───── Supplied information ─────
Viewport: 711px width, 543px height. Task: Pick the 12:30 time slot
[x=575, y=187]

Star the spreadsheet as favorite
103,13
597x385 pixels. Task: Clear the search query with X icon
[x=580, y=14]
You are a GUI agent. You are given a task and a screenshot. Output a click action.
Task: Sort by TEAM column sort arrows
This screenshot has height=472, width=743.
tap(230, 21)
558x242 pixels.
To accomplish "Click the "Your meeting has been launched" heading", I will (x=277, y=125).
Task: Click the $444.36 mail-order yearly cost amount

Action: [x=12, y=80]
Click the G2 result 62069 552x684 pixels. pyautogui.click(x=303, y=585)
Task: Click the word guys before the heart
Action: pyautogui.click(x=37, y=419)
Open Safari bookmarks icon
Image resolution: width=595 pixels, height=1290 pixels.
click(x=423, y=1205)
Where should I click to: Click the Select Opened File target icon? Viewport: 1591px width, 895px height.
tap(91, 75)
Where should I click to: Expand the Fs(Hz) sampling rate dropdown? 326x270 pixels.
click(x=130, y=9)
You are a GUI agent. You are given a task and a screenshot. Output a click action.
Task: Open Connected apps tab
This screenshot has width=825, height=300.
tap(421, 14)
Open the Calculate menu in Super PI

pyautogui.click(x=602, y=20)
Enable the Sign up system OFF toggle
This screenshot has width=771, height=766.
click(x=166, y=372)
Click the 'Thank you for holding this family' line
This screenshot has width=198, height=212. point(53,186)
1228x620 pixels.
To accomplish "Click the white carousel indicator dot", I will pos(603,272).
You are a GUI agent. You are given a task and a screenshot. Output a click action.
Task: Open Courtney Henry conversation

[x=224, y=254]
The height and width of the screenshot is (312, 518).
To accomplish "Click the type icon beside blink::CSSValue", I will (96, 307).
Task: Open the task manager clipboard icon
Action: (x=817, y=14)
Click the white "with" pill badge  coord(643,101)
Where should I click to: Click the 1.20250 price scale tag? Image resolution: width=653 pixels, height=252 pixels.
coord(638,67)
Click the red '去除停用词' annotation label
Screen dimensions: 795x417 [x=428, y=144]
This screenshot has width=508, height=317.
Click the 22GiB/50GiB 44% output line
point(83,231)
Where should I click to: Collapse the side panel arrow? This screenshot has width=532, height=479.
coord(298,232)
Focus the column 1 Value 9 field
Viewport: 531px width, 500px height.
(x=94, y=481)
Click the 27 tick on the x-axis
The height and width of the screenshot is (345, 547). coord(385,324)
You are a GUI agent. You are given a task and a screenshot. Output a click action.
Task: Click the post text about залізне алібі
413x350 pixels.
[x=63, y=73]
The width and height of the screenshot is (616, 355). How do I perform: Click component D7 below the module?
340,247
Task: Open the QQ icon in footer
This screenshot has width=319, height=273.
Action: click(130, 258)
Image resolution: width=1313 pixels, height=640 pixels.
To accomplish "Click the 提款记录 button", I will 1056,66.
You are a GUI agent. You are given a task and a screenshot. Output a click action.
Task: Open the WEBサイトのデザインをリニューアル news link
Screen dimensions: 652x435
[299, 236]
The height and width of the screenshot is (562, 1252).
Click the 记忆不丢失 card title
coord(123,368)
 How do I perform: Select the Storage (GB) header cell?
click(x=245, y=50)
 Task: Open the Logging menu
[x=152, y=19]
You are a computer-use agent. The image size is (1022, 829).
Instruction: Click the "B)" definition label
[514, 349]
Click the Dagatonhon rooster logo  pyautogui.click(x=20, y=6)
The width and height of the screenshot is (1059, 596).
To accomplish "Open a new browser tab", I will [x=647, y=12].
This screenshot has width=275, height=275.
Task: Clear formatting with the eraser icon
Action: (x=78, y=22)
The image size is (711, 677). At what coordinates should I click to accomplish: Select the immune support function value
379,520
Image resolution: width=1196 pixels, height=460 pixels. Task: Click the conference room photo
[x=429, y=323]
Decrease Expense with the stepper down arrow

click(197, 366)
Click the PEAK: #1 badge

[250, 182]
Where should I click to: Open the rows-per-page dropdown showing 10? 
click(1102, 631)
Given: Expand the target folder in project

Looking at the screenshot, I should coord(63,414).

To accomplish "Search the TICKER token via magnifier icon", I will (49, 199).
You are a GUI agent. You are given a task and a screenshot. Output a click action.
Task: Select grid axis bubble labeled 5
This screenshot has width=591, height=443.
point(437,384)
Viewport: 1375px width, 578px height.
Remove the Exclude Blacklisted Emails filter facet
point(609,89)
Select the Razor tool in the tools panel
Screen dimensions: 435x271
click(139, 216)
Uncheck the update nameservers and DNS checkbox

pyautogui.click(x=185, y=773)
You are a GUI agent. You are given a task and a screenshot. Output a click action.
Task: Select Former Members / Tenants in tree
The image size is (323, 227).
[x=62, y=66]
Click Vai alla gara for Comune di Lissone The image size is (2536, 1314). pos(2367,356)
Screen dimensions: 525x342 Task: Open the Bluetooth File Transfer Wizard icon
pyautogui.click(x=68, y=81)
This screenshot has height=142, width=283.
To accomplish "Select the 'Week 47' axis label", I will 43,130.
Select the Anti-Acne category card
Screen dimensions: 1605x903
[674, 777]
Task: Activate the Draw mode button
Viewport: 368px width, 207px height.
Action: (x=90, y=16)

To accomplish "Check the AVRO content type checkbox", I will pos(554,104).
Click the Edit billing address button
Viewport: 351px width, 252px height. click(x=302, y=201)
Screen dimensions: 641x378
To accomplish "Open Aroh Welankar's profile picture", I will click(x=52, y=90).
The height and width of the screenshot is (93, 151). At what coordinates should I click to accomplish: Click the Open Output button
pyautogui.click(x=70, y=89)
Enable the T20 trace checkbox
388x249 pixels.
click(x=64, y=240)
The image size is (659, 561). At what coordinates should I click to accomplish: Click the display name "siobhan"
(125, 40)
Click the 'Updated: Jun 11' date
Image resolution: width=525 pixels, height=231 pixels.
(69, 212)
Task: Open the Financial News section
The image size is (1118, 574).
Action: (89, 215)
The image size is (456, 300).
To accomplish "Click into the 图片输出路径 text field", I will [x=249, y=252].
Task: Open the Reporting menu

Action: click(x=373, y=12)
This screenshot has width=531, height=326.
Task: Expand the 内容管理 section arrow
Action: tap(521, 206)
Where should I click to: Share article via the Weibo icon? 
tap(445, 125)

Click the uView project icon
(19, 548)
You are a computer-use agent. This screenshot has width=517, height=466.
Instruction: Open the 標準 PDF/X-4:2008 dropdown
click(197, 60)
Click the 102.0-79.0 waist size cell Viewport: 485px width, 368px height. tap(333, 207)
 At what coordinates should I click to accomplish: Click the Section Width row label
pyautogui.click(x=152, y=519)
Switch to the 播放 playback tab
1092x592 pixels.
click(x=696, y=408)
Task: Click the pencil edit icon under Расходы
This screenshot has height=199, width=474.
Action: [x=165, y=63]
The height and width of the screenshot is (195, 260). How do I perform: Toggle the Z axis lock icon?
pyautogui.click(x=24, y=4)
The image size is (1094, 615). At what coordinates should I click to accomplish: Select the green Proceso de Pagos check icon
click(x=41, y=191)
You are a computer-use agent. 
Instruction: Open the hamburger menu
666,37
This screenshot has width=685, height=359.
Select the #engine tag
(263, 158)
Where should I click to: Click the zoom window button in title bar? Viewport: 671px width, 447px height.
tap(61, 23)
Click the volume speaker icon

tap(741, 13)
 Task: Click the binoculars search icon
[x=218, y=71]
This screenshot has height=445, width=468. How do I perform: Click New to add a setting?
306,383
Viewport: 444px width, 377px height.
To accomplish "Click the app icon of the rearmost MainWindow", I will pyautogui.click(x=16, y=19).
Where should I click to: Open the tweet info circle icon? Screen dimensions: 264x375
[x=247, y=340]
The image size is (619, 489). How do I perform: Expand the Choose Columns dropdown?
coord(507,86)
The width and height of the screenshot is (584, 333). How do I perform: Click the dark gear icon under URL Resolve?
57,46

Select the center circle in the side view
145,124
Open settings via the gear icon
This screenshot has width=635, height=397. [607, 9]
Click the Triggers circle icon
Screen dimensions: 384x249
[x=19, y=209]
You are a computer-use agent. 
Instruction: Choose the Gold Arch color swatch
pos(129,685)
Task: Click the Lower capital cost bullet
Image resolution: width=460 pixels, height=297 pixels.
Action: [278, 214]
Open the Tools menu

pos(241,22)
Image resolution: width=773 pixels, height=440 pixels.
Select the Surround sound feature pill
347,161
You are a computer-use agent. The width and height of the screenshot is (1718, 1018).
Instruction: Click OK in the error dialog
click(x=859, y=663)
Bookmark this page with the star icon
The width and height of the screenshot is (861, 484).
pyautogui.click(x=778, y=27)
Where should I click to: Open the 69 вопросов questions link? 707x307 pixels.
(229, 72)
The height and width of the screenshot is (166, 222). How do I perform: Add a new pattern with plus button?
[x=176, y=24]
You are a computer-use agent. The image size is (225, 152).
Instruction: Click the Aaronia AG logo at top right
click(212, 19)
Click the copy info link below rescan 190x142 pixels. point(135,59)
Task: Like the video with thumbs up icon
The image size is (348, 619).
─────
Copy out word for word the lines starting at the first one and ending at the line that contains "click(x=166, y=372)", with both of those lines included.

* _Completed task_
Viewport: 711px width, 543px height. Task: Pick the 12:30 time slot
[x=575, y=187]

Star the spreadsheet as favorite
103,13
597x385 pixels. Task: Clear the search query with X icon
[x=580, y=14]
You are a GUI agent. You are given a task and a screenshot. Output a click action.
Task: Sort by TEAM column sort arrows
This screenshot has height=472, width=743.
tap(230, 21)
558x242 pixels.
To accomplish "Click the "Your meeting has been launched" heading", I will (x=277, y=125).
Task: Click the $444.36 mail-order yearly cost amount

Action: [x=12, y=80]
Click the G2 result 62069 552x684 pixels. pyautogui.click(x=303, y=585)
Task: Click the word guys before the heart
Action: pyautogui.click(x=37, y=419)
Open Safari bookmarks icon
Image resolution: width=595 pixels, height=1290 pixels.
click(x=423, y=1205)
Where should I click to: Click the Select Opened File target icon? Viewport: 1591px width, 895px height.
tap(91, 75)
Where should I click to: Expand the Fs(Hz) sampling rate dropdown? 326x270 pixels.
click(x=130, y=9)
You are a GUI agent. You are given a task and a screenshot. Output a click action.
Task: Open Connected apps tab
This screenshot has width=825, height=300.
tap(421, 14)
Open the Calculate menu in Super PI

pyautogui.click(x=602, y=20)
Enable the Sign up system OFF toggle
This screenshot has width=771, height=766.
click(x=166, y=372)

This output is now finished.